- Interactive map of Sitka and Spruce

Restaurant information
- Established: 2006
- Closed: December 31, 2019
- Owner: Matt Dillon
- Chef: Matt Dillon
- Location: 1531 Melrose Avenue, Seattle, Washington, 98122, United States
- Coordinates: 47°36′53″N 122°19′42″W﻿ / ﻿47.61472°N 122.32833°W

= Sitka and Spruce =

Defunct restaurant in Seattle, Washington, U.S.

Sitka and Spruce was a restaurant by Matt Dillon in Seattle, in the U.S. state of Washington. The business earned Dillon a James Beard Foundation Award in the Best Chef: Northwest category.

== Description ==
Seattle Metropolitan said, "The restaurant ... evolves with every new chef, but the space in Melrose Market remains forever atmospheric, with its vintage glass panes and pastoral open kitchen. Current steward Danny Conkling carries the torch of a restaurant whose brunch menu should get way more acclaim." Sitka and Spruce specialized in foraged foods. The menu included a chicken, salmon, young lettuce salad, parsnips braised in nduja, porchetta, and cookies. On Mondays, the restaurant served Mexican cuisine.

== History ==
Chef and owner Matt Dillon opened in 2006, initially operating in a strip mall on Eastlake. The business relocated to Capitol Hill's Melrose Market on Market Avenue in 2010. It expanded with a bar inside Melrose Market in 2014. Edouardo Jordan worked at the restaurant.

In September 2019, Dillon announced plans to close Sitka and Spruce permanently on New Year's Eve (December 31).
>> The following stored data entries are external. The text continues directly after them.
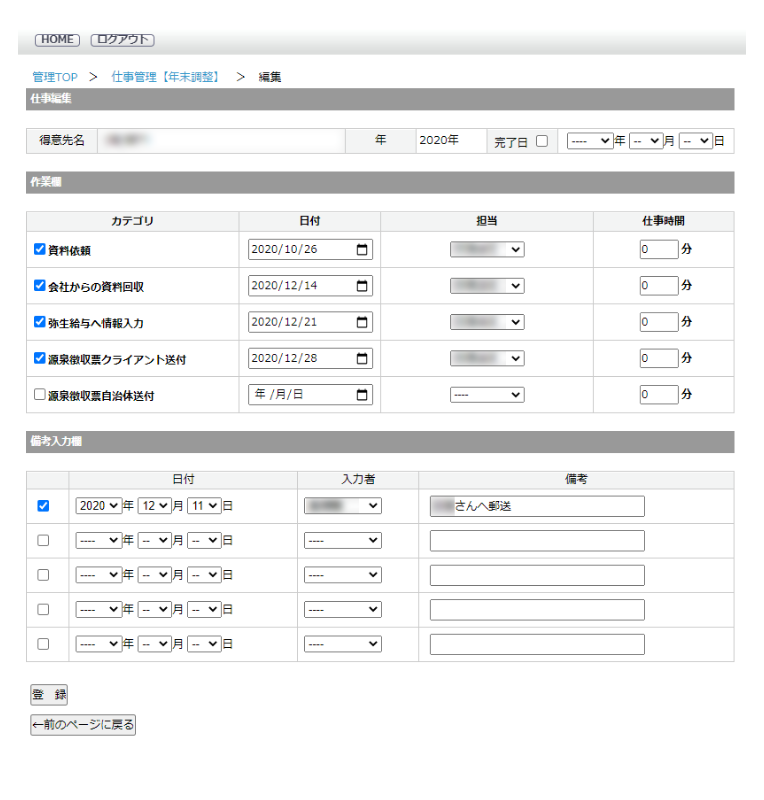This screenshot has height=800, width=764.
Task: Click the HOME button
Action: pyautogui.click(x=56, y=40)
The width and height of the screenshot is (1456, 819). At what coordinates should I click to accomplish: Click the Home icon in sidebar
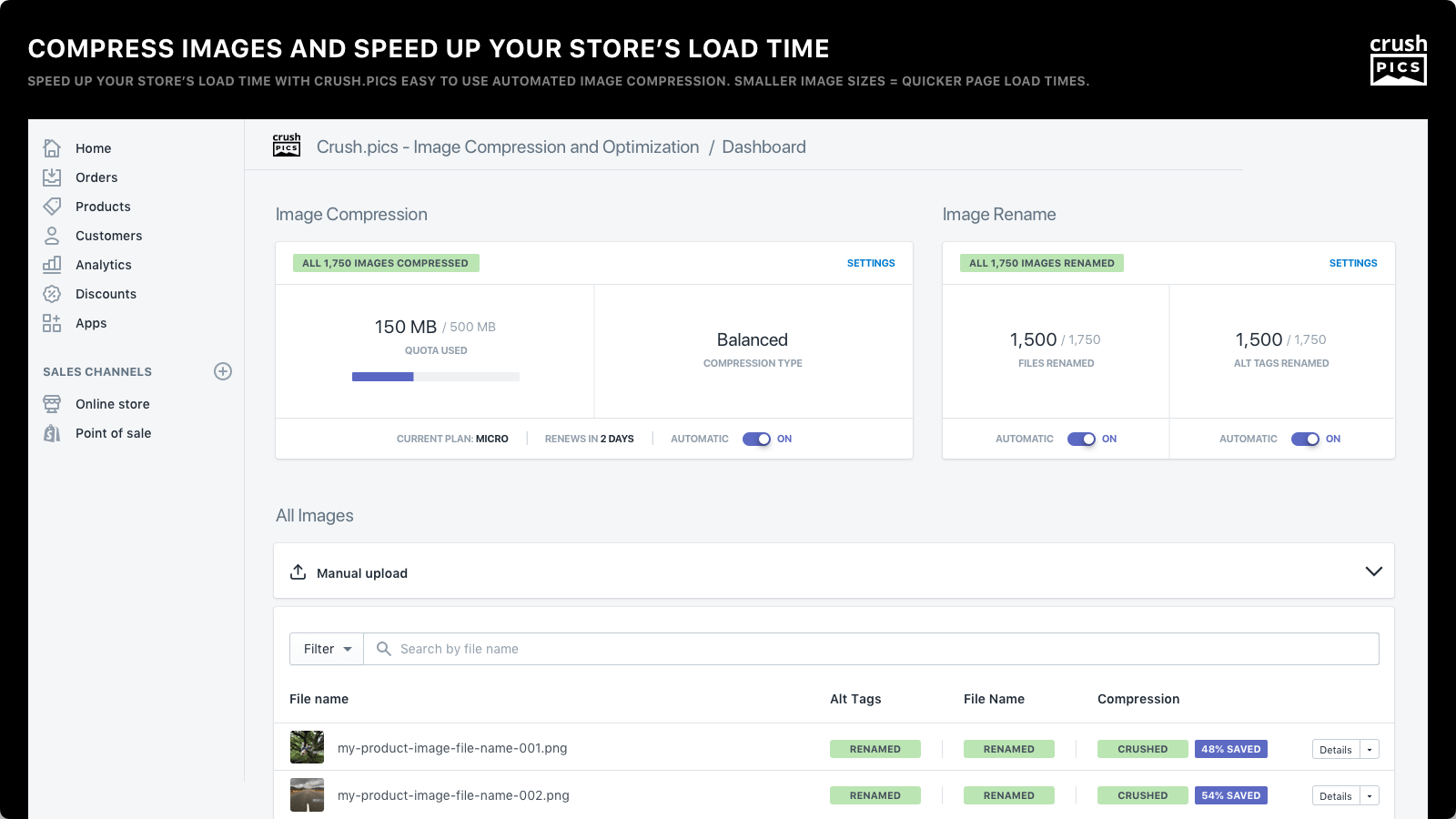(52, 148)
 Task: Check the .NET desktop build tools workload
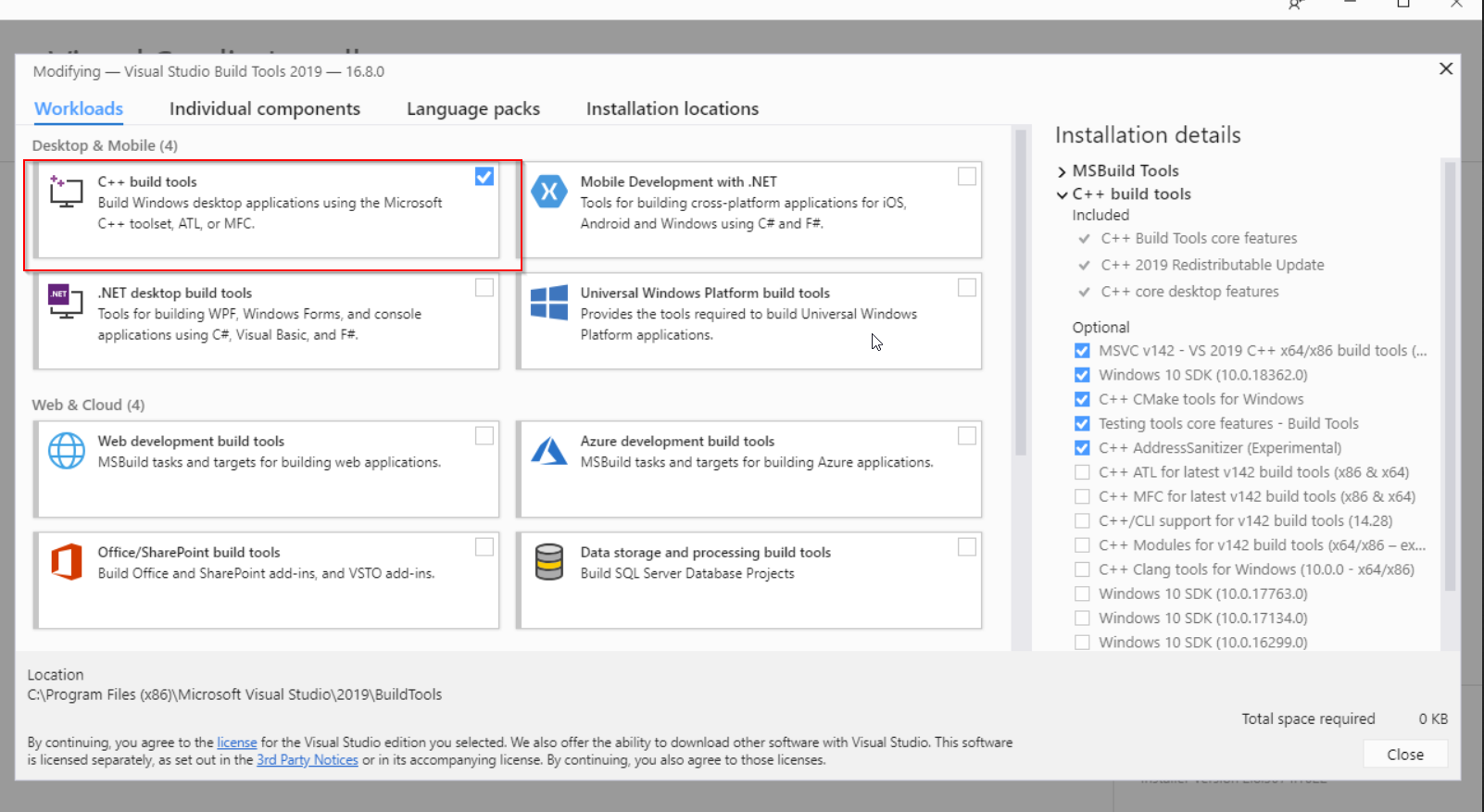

He wrote, "Sitka & Spruce will always be alive in her energy. We will always participate in the relationship and conversation between our beautiful place in the world and everyone and everything that makes it turn and makes it whole. But at this mesmerizing juncture of our world, continuing Sitka’s relationship in Seattle, does not make me a better father, partner, activist, employer or friend. And that is the future. To be better. It has to be, and it will."